◆ **Exercises to complete**
• 1. Translate this sentence from the algae discussion into French: "Emissions are filtered through the algae."
• 2. Carry the algae discussion forward, picking up after its final sentence.

◆ **Passage**
==*==
Algae That Cleans Emissions and Produces Fuel
**$tarDu$t** writes "Isaac Berzin, a rocket scientist at MIT has come up with an idea for using algae to clean up power-plant exhaust. His research began 3 years ago in an experiment for growing algae on the International Space Station. His idea consists of building algae farms near power plants to provide a means to reduce CO2 and nitrous oxide emissions. Emissions are filtered through the algae. Then the CO2 saturated algae is harvested and squeezed to produce a combustible vegetable oil (biodiesel) and a dried green substance that can be further processed into ethanol."
I don't have a biology degree but it seems to me that there might be faster ways of creating strains more efficient at harvesting/reducing CO2. I have seen lectures given where Alzheimer's susceptible genes were spliced into the genes of mice neurons using a strain of the herpes virus that had previously infected neurons of Alzheimer's patients.
Does anyone know if there are techniques like this to use to directly alter the genes of other organisms (like algae) using perhaps similar tricks?
Furthermore, what if this could be used for gases other than nitrous oxide and carbon dioxide?
Is there maybe a possibility of coating hot air balloons or zeppelins with this algae and letting them float about in the atmosphere until they become so heavy with algae they descend? I know it's kind of farfetched to propose that but stranger things that once were science fiction have become useful. The article seems to make it sound like just having the algae exposed to the air near a plant.
My work here is dung.
Can't algae itself get out of control and cause environmental problems?
http://www.google.com/search?q=algae+blooms
Bradley Holt
This sounds very similar to a similar process documented by the UNH Biodeisel Group.
==*==
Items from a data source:

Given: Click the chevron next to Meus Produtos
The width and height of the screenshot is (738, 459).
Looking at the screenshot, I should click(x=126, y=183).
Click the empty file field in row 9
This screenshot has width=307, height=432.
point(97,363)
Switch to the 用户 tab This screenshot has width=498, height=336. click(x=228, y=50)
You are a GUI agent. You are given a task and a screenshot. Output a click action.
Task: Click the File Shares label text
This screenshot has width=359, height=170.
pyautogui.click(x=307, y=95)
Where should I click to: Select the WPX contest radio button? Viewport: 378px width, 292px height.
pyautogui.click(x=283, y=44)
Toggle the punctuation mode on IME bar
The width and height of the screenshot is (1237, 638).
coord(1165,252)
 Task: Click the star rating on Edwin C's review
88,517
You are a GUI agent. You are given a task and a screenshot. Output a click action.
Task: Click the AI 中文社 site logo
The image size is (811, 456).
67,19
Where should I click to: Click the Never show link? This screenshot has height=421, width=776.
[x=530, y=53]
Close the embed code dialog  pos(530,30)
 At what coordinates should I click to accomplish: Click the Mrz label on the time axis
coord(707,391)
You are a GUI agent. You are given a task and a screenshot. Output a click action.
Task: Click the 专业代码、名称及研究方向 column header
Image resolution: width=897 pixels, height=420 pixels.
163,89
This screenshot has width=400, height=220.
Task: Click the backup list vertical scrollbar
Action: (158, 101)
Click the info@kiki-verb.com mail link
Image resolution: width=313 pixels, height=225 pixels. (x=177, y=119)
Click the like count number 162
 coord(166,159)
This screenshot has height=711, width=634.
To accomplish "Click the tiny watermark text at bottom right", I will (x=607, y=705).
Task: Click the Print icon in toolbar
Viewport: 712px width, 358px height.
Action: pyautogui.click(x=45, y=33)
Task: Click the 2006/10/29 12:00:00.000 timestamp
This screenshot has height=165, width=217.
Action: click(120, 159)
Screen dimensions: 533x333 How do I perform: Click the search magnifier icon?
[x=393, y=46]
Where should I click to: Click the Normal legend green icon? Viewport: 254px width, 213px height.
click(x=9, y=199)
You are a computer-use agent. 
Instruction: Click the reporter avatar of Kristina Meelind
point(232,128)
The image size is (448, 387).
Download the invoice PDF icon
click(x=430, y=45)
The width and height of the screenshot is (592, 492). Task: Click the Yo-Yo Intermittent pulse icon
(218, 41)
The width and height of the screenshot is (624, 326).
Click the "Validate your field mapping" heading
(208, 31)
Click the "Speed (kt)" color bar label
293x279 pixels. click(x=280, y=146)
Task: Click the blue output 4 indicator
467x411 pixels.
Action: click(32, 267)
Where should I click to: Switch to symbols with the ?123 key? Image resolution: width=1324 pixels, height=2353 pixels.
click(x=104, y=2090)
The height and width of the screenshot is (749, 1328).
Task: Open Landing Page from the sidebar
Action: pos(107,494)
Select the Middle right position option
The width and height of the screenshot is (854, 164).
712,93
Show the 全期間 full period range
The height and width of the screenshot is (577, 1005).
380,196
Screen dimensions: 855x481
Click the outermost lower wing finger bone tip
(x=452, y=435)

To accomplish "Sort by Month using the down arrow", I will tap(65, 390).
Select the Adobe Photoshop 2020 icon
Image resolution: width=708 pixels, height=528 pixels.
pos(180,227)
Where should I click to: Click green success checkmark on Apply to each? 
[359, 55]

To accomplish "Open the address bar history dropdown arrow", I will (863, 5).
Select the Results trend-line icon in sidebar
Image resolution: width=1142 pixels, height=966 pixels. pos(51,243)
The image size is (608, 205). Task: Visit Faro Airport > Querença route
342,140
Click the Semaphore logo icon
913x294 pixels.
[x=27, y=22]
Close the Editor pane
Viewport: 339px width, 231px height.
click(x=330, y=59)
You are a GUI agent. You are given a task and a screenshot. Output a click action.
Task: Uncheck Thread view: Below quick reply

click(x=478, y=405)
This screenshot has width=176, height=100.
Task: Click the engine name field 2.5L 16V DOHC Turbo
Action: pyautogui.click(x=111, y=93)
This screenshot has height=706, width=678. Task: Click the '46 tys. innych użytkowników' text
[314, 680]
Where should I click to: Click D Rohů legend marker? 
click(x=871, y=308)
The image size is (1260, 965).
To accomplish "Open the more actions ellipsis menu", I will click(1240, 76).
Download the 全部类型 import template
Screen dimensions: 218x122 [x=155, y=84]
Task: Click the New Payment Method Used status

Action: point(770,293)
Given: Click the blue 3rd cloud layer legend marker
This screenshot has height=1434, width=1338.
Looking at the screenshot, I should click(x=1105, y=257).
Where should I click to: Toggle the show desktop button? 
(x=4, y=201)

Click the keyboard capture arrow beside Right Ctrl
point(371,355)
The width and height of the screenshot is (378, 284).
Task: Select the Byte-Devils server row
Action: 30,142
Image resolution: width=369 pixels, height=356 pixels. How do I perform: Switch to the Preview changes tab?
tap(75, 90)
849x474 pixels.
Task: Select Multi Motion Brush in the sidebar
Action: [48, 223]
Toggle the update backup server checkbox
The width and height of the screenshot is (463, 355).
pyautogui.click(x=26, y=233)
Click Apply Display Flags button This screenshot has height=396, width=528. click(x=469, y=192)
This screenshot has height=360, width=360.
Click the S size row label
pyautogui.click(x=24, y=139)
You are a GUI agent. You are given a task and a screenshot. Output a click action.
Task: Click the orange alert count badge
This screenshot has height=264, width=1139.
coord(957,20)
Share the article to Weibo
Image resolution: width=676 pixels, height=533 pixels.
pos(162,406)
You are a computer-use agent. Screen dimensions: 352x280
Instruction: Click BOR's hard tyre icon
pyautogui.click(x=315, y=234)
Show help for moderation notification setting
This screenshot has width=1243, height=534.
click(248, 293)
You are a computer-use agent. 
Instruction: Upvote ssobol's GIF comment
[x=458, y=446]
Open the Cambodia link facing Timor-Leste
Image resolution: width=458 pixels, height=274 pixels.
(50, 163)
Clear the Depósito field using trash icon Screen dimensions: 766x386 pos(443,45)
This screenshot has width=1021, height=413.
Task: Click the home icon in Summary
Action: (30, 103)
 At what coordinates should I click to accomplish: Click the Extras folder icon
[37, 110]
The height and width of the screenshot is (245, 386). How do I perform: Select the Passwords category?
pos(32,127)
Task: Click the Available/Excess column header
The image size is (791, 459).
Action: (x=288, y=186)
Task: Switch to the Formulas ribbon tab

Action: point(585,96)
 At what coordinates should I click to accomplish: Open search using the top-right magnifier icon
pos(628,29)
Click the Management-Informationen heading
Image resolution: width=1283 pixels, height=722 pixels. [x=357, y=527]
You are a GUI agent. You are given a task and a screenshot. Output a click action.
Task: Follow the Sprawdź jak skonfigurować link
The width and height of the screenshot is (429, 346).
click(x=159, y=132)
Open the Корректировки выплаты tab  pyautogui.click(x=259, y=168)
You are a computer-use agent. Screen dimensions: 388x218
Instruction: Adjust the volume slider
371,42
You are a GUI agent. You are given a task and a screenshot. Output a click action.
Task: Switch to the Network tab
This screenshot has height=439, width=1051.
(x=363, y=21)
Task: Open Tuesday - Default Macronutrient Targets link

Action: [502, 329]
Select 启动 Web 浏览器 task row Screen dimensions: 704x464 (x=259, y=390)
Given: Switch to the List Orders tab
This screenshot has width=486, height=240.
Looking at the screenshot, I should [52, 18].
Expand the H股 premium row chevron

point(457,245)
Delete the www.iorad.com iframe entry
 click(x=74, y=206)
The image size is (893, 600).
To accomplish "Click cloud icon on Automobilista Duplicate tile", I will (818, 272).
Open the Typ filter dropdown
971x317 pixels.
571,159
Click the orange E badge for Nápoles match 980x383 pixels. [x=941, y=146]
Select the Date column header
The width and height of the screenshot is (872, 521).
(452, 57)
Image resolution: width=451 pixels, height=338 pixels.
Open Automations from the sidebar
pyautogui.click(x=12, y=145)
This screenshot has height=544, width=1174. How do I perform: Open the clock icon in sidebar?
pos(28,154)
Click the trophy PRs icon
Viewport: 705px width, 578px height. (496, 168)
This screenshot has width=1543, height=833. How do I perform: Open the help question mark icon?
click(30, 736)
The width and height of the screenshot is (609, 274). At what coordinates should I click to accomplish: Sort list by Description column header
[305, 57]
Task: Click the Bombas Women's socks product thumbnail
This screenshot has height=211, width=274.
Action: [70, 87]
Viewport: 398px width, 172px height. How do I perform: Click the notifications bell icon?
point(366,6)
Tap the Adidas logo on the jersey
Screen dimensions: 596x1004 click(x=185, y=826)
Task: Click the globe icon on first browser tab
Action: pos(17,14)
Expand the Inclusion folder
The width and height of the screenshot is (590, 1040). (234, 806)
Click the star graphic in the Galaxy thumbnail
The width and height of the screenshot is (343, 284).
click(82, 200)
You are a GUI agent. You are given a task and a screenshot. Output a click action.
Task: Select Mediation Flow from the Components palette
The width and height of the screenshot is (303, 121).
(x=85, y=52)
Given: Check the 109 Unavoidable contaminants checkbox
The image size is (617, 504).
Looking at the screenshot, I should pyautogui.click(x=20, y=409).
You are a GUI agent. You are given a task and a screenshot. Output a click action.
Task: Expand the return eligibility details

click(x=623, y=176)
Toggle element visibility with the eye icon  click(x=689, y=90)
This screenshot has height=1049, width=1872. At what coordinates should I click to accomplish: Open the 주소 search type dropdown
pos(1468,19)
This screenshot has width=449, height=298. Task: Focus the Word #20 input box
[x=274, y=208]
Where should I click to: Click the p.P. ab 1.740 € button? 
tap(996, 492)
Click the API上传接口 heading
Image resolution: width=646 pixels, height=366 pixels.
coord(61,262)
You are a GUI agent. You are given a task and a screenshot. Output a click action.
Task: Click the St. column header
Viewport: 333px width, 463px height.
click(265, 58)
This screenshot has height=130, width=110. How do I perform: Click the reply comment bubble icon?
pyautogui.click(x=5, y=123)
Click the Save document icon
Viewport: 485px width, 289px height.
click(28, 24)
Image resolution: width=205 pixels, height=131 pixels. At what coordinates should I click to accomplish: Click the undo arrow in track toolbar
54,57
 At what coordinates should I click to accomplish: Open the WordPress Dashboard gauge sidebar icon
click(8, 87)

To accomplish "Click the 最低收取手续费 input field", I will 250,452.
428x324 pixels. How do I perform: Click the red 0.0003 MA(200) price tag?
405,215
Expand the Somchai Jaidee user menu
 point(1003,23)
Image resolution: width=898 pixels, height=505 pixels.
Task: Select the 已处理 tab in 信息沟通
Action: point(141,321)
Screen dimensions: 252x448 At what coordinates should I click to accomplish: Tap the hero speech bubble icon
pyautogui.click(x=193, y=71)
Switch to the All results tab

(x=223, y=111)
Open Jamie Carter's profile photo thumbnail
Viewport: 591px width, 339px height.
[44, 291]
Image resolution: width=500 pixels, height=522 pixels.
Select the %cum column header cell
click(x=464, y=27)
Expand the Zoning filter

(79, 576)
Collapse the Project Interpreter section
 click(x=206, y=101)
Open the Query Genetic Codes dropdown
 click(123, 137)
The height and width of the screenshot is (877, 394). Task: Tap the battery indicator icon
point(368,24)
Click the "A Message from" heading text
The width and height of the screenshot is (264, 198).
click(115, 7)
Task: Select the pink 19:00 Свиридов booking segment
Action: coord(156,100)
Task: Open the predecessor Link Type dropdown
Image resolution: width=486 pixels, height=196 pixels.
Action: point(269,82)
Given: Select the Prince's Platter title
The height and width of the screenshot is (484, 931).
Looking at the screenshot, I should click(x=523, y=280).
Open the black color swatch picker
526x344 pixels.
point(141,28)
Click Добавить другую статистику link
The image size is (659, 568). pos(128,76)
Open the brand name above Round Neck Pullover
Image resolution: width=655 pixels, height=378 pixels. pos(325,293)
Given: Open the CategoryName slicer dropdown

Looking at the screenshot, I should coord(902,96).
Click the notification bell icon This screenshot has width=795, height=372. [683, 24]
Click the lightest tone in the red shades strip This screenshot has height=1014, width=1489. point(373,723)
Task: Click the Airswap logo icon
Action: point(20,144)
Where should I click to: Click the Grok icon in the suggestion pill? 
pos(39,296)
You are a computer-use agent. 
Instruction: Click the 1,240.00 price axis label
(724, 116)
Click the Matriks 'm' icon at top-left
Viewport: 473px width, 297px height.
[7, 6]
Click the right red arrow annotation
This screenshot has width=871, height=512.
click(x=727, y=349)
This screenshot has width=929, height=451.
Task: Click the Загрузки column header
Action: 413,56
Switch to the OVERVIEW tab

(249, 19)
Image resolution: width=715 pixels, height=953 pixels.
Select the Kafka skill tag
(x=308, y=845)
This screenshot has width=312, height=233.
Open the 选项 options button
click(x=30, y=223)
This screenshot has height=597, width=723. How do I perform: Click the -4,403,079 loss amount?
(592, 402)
==*==
◆ **Answers for each item**
• 1. Les émissions sont filtrées à travers les algues.

• 2.
Energy security advocates like the idea because algae can reduce US dependence on foreign oil. "There's a lot of interest in algae right now," says John Sheehan, who helped lead the National Renewable Energy Laboratory (NREL) research project into using algae on smokestack emissions until budget cuts ended the program in 1996.
Wasn't that during Clinton's term ?
Check out this dangerous idea
But what about the other emissions? Coal plants put out a lot of arsenic and radioisotopes, among other things. Releasing it from smoke stacks is bad enough. When it's coming out of exaust pipes on busy streets, we're gonna have some problems.
Here's the technical paper.
Check out the original Slashdot thread on GreenFuel from back in May, 2005. The news.com article link has changed.
News.com had a few followup articles as well here (about investing in clean tech) and here (about J. Craig Venter looking at bioengineering more effective microbes for doing this kind of stuff).
A coal plant with a 2000 acre algae farm might produce 40 million gallons of biodiesel. Sold at market value, that's $100million USD. Per year. Amortized over a period of many years, just how much could the system cost for that one coal plant, before it's not worth it?
Especially considering that it means staving off new regulatory costs when we have a non-asshat president and something like Kyoto goes through? (If we were going to have to spend $25 million per year starting in 2009 anyway, just to be clean...)
Economically, it reduces demand for oil, once there's less pressure on supply from all the diesel guzzlers out there, the economy would improve.
There are too many reasons to do this to list, supposing it works at all.